O
mundo: Prisão sem grades
Sou daqueles que defendem a
afirmação: A televisão nubla a mente. Mas sou suficientemente sincero quando digo
que existem belas obras como o filme que acabo de assistir e que tomei a liberdade
de tomar parte de seu nome para intitular este post.
Não pretendo resumir este
filme ou debate-lo. Quero levantar uma ideia que este filme me aguçou. O poder do
mundo, mais especificamente as relações do poder no controle da mente humana. O
que este poder influencia em nossas vidas e nos faz verdadeiros escravos de
sistemas.
Nossa vida é composta por
diversos sistemas, família, faculdade, trabalho, igreja, e em todos eles
sofremos influencia devido ao poder que estes exercem sobre nossos corpos e
mentes.
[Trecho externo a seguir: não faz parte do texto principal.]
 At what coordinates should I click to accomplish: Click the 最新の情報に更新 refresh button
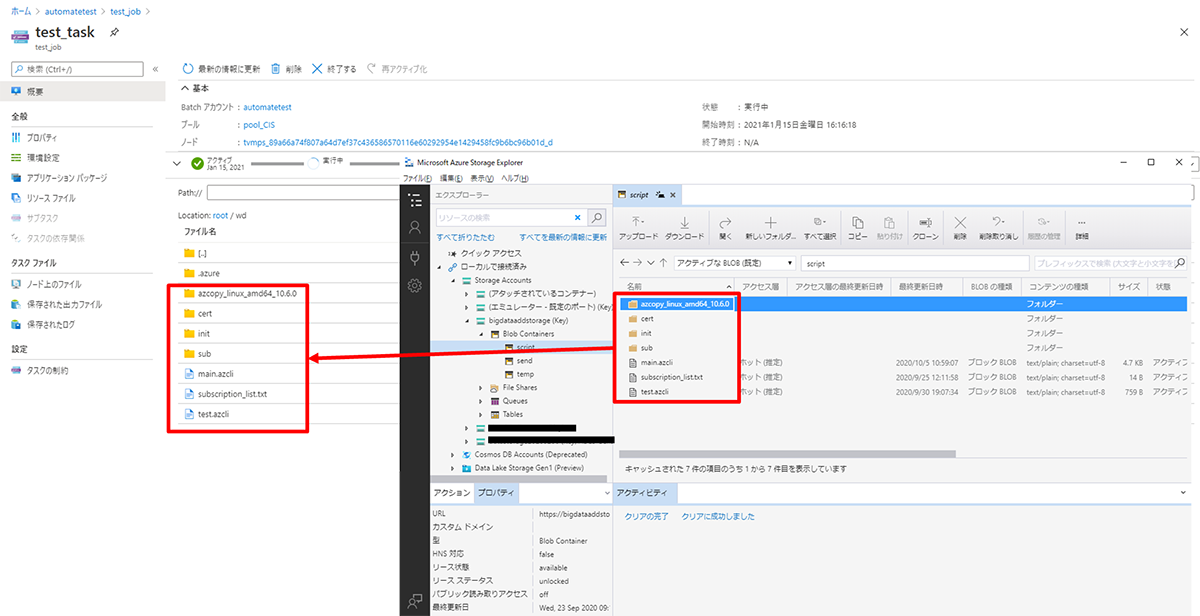point(222,69)
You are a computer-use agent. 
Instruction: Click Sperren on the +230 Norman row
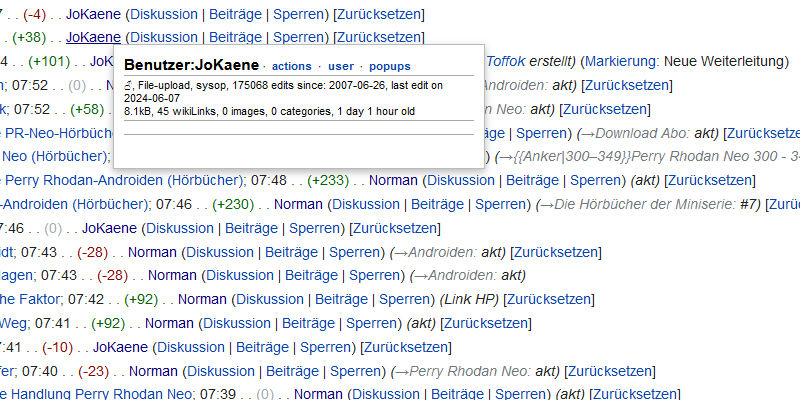coord(500,204)
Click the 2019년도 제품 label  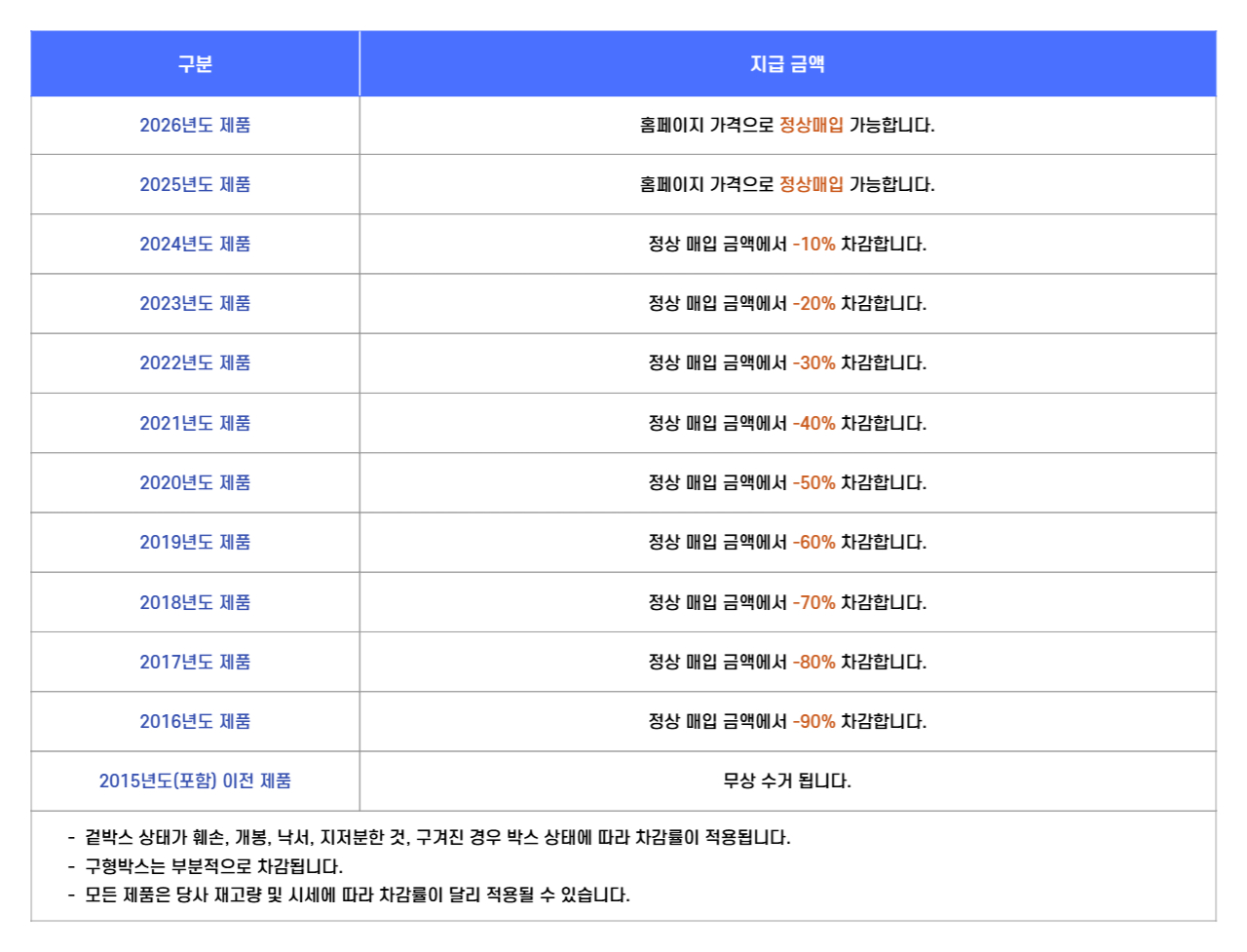tap(195, 542)
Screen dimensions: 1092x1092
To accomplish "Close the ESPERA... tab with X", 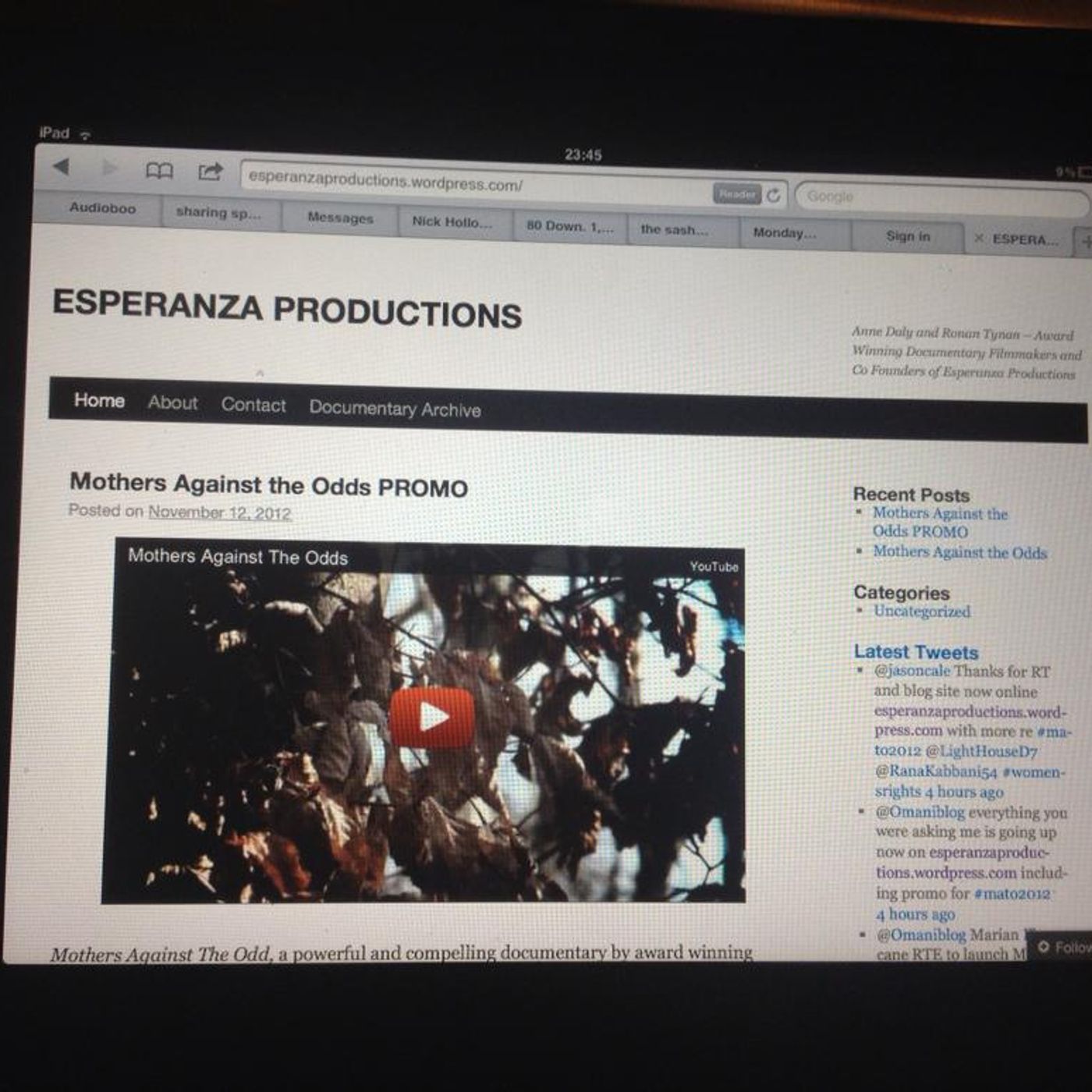I will pos(978,239).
E não somos capazes de ver que nos tornamos prisioneiros.
As famílias trabalham em
nosso desenvolvimento de meros fetos a semi-adultos ditos responsáveis pelos
seus atos, mas em que em sua maioria se tornam a replica de seus pais, pois
esses são por cerca de vinte anos moldados sua imagem e semelhança, feitos para
respaldarem seus desejos e sonhos não realizados e quando perguntados vem com
a bela frase: Queremos que eles sejam tudo que não fomos. Isso, meros fantoches.
Nos “libertamos” passamos
para faculdades e começamos a trabalhar. Doce ilusão, começamos a ser regidos
primeiramente por ideias que perpetuam há séculos, literalmente, os grandes
estudos sobre emoções e comportamento, por exemplo, são meramente repetidos desde seus primeiros
estudos, somos robôs programados. E o trabalho, ciclo da existência, respaldado
na bela frase: o trabalho que dignifica o homem. Este cria os escravos felizes,
que focam quase dois terços de seus dias (só para lembrar, dormimos o um terço
restante).
Por fim as igrejas, estruturas tão humanizadas
que pouco se vê de Deus, um belo chamariz para idealistas, que rapidamente são
corrompidos pela bela ilusão de poder “devotadas à suas mãos por um Ser mais
alto ou evoluído”. Quando então passam a impor seus desejos e vontades e quase
exigem o mesmo tratamento dados aos deuses foco da adoração dos seus súditos.
Acho que depois de postar
isso serrei nomeado como rebelde, anárquico, ou louco. Mas pouco me importo,
talvez este seja o primeiro passo rumo a
tão sonhada liberdade . Apenas espero que ao menos analisem suas vidas e vejam se são senhores dominantes ou prisioneiros passivos deste mundo.